**WORK ITEM:** Please report how many lines in the records below contain the word "beside", and give nothing else.

EXERCISE MATERIAL Block Start

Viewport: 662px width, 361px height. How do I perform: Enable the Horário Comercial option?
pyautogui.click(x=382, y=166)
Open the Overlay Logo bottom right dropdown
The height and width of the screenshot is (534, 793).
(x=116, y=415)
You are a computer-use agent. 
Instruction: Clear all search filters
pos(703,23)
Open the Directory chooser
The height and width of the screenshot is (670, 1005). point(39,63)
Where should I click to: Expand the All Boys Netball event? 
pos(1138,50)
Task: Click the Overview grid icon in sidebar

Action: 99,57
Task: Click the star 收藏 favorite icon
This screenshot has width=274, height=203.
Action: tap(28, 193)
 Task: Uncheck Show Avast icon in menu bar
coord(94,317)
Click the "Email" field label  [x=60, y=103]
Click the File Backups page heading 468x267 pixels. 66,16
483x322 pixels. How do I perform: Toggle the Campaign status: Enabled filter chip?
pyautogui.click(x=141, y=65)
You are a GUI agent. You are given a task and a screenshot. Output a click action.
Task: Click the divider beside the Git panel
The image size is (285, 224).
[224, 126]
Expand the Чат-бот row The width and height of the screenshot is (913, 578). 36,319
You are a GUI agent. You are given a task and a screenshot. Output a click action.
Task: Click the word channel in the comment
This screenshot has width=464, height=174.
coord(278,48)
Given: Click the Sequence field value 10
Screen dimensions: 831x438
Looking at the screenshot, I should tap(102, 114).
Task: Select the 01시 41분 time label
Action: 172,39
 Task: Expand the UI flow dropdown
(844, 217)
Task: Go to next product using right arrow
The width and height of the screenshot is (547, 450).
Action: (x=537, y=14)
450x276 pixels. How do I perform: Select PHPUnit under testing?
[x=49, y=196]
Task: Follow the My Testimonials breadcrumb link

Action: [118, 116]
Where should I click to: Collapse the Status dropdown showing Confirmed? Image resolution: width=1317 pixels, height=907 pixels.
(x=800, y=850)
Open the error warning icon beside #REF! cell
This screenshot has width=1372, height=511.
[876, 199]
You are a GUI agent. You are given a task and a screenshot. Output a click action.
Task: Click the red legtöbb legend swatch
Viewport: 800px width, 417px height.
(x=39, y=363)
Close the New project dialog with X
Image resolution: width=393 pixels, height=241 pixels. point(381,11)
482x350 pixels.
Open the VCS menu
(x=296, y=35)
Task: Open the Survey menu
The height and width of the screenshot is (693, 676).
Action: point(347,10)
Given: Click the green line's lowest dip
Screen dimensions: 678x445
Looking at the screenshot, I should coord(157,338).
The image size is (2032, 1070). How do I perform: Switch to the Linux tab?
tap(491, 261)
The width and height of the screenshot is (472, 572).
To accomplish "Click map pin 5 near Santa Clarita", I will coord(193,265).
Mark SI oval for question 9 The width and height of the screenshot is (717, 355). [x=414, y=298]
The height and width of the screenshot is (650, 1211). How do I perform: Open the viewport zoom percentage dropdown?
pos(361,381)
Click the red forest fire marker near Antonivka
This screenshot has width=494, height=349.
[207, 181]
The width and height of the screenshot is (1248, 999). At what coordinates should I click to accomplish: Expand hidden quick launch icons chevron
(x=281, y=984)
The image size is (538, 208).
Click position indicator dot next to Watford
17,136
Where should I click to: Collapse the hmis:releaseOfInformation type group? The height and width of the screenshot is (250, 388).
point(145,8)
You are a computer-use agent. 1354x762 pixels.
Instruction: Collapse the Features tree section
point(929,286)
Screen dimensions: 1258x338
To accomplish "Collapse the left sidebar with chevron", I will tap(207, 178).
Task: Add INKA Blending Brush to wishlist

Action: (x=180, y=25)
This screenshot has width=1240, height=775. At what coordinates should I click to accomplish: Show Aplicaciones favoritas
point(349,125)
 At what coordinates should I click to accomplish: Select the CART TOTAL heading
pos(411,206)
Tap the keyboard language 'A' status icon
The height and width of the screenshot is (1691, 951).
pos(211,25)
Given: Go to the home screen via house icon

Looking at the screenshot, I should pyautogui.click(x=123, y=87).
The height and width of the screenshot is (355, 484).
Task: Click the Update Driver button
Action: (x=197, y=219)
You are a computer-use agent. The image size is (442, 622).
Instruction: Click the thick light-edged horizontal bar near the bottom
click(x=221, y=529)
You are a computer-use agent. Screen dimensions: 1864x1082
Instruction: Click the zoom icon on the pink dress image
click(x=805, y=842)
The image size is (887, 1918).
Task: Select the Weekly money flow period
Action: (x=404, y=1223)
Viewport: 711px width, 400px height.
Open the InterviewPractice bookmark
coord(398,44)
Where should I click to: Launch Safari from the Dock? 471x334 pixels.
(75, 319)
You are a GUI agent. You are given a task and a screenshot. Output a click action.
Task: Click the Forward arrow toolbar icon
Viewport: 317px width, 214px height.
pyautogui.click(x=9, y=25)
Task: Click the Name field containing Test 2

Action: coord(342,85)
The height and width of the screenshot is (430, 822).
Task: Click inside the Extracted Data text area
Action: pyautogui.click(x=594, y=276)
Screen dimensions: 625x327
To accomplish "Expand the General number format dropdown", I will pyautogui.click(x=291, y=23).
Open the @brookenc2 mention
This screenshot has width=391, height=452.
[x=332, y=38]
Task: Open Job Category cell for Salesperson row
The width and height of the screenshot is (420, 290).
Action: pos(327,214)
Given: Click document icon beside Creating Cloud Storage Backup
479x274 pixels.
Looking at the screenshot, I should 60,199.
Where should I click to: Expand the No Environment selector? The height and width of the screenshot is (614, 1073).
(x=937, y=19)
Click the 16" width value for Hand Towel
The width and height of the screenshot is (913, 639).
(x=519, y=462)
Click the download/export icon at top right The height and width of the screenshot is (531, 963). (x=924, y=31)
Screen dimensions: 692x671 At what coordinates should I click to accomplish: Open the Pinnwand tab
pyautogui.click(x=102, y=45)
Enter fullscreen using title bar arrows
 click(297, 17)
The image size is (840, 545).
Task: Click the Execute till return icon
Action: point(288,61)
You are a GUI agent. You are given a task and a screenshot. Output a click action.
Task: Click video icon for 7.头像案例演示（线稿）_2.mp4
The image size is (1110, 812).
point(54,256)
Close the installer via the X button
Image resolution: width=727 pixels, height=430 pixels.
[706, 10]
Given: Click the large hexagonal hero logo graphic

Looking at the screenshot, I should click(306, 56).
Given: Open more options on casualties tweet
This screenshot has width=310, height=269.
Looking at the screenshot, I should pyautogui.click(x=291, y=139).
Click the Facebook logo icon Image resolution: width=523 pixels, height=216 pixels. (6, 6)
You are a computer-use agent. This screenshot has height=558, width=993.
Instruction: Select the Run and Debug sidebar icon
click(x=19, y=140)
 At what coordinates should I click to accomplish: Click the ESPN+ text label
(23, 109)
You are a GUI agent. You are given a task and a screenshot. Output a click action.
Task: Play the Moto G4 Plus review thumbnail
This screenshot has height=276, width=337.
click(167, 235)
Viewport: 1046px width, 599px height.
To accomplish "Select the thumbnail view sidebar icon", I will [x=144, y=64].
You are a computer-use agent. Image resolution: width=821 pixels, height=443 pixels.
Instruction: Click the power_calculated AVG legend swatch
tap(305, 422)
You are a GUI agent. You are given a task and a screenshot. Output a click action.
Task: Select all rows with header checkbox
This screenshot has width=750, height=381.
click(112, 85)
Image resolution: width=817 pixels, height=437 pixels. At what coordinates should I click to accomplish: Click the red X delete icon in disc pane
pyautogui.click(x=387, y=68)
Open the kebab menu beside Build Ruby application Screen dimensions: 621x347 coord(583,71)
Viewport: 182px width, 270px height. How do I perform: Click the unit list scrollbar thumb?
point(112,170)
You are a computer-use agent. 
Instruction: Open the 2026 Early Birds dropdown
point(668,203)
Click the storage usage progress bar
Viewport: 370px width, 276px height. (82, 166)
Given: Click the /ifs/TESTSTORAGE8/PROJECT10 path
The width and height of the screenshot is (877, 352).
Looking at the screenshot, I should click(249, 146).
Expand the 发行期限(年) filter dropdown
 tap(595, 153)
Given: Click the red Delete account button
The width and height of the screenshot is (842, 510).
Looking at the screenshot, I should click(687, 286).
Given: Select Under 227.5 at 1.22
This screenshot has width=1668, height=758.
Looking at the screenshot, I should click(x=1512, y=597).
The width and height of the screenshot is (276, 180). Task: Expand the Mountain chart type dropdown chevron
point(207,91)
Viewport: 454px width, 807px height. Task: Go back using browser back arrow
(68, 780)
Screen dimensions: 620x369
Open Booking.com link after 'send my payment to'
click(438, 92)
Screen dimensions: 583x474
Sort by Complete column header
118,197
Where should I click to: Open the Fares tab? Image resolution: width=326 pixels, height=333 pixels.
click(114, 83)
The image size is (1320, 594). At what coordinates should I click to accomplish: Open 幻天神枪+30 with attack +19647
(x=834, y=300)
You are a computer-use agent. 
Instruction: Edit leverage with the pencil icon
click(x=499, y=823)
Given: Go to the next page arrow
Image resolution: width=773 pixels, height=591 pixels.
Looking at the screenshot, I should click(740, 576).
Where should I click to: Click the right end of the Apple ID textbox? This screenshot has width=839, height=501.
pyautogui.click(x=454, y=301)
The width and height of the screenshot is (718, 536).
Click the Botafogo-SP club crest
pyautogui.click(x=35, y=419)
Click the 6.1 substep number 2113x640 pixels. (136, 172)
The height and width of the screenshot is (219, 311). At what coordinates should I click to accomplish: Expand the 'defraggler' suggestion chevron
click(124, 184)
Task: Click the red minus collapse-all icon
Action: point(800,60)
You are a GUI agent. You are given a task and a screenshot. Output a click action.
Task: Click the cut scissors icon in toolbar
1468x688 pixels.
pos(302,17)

EXERCISE MATERIAL Block End

**EXPECTED ANSWER:** 4